What Causes an Unhealthy Gut?
According to Dr. Damman, "An unhealthy gut is caused by imbalances in one or more of the four 'col-M's' of health: Molecules, Microbes, Movement and Mind. Molecules are the things we ingest like healthy and unhealthy foods. Microbes are the healthy and unhealthy microbes in our environment. Movement is healthy physical activity and unhealthy sedentary lifestyles. Mind is healthy sleep/calming thought patterns and unhealthy insomnia/stress. The more we learn about the gut, the more we learn there is a two way highly interconnected highway between ALL 4 col-M's and the gut as well as between the gut and ALL 4 col-M's!"
What an Unhealthy Gut Feels Like
Anderson explains, "Symptoms of an unhealthy gut are often symptoms of GI distress – gas, bloating, constipation, bad breath (halitosis), acid reflux, diarrhea, nausea, but they can also be more general symptoms like fatigue, brain fog, cravings, mood disturbances, acne, and aching joints. People often feel frustrated when they have an unhealthy gut. They may be trying to lose weight, and are having difficulty losing weight. They may struggle with mental health disorders and the medications prescribed don't work. They may struggle with recurrent UTI or vaginal yeast infections. They feel bad after eating certain foods or struggle with severe food cravings, particularly sugar and high carb foods."
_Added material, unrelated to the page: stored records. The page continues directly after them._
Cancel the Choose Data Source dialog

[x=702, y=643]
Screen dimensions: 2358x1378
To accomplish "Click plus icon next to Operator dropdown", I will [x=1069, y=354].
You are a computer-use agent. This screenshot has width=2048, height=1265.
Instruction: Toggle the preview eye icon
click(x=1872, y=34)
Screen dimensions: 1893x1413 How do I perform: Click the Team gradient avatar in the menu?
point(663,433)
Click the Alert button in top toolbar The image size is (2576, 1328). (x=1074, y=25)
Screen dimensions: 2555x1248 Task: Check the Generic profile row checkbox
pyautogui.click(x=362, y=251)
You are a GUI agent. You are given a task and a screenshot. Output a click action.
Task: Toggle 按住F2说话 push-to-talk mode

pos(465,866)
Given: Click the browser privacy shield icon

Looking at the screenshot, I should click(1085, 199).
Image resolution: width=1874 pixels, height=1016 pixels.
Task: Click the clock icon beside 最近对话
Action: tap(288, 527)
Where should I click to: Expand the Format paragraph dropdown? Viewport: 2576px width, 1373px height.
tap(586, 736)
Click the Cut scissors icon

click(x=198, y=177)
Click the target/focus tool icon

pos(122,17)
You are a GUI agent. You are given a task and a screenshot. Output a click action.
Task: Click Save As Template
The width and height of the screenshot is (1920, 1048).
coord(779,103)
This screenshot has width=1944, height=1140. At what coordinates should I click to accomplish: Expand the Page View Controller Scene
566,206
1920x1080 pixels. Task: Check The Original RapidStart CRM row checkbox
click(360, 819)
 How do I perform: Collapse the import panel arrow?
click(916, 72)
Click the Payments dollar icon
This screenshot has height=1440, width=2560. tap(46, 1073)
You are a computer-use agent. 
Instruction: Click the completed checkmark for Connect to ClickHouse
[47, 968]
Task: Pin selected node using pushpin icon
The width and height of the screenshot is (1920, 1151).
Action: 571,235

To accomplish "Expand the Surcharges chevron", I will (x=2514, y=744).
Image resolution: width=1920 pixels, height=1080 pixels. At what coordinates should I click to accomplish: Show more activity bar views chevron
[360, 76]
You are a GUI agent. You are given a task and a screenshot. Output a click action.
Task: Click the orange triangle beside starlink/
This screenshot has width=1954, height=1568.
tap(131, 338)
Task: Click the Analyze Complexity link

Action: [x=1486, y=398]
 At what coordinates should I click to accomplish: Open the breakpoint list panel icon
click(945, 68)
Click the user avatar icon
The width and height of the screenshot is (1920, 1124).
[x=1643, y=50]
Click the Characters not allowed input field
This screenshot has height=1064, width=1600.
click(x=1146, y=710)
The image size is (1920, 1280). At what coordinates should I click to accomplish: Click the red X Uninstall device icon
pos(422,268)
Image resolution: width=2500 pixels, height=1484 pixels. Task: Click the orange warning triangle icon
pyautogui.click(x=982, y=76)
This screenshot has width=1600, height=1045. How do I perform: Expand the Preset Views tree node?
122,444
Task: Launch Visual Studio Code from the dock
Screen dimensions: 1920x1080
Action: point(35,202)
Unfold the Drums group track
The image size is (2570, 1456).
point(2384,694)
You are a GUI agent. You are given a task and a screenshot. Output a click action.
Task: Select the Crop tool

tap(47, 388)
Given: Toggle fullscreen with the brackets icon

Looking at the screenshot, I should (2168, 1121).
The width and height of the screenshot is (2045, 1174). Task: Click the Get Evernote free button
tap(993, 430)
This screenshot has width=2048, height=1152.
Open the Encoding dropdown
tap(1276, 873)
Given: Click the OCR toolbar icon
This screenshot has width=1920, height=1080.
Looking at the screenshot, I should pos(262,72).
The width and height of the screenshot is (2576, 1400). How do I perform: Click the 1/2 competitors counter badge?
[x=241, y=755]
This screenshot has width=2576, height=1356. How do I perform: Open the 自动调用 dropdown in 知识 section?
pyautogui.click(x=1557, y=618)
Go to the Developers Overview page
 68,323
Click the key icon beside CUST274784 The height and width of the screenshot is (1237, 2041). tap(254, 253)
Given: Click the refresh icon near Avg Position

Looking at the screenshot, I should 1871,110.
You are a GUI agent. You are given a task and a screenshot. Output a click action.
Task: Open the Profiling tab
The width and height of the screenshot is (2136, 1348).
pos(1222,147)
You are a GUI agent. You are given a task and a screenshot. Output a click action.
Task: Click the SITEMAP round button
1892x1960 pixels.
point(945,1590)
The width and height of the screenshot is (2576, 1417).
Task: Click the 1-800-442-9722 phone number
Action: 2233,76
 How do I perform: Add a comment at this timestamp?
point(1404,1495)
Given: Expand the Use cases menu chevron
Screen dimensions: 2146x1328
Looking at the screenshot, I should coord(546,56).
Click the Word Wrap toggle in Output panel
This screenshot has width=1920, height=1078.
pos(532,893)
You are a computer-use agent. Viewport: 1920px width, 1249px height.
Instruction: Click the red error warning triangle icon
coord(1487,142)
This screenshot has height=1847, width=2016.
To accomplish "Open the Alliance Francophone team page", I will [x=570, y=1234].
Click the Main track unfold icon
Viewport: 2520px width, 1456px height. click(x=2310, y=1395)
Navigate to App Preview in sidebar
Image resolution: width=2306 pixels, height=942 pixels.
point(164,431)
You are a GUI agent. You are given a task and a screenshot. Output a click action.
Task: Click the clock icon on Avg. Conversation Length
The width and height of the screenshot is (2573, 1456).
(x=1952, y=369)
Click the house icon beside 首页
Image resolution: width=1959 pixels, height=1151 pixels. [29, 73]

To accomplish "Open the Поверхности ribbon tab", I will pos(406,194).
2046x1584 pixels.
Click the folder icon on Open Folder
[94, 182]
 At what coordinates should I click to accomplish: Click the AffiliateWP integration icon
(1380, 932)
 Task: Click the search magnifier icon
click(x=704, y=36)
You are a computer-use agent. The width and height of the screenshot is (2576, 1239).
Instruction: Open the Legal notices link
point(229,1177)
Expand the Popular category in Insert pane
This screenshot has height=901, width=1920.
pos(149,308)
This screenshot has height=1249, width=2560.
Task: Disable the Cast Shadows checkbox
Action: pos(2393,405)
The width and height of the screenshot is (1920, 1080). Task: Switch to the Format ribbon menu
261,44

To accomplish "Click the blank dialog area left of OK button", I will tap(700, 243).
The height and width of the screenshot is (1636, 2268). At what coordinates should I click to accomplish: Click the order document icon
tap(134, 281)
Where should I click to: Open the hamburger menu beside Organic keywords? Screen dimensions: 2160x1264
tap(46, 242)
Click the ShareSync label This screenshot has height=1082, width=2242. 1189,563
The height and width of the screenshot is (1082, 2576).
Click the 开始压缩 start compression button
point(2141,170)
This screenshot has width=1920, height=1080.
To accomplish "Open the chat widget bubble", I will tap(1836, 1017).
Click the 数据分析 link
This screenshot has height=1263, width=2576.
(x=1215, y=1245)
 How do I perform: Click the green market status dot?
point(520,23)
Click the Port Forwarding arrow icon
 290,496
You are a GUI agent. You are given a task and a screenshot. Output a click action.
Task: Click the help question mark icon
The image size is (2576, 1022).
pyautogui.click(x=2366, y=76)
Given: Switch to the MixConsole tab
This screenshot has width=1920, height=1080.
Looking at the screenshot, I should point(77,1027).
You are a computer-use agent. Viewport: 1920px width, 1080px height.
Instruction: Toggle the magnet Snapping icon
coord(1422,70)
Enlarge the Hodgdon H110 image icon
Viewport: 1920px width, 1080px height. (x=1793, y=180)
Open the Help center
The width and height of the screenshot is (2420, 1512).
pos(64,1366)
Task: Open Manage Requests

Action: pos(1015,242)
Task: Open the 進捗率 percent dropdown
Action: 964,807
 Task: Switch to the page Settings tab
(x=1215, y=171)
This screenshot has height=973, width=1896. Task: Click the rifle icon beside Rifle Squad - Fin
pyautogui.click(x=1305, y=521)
How an Unhealthy Gut Can Affect Your Daily Life
Anderson emphasizes, "An unhealthy gut affects your daily life in that it truly affects all aspects of your day to day functioning. It affects how you feel generally, your emotions and emotional reserve, vitamin and neurotransmitter synthesis, your ability to think clearly and learn, and the quality of your sleep."
Dr. Armenta adds, "An unhealthy gut can affect your daily life in several ways. For starters, it can make you feel bloated and uncomfortable. It can also lead to constipation, diarrhea, and other gastrointestinal problems. And if you're also not getting the right nutrients from the food you eat, you may start feeling tired and sluggish."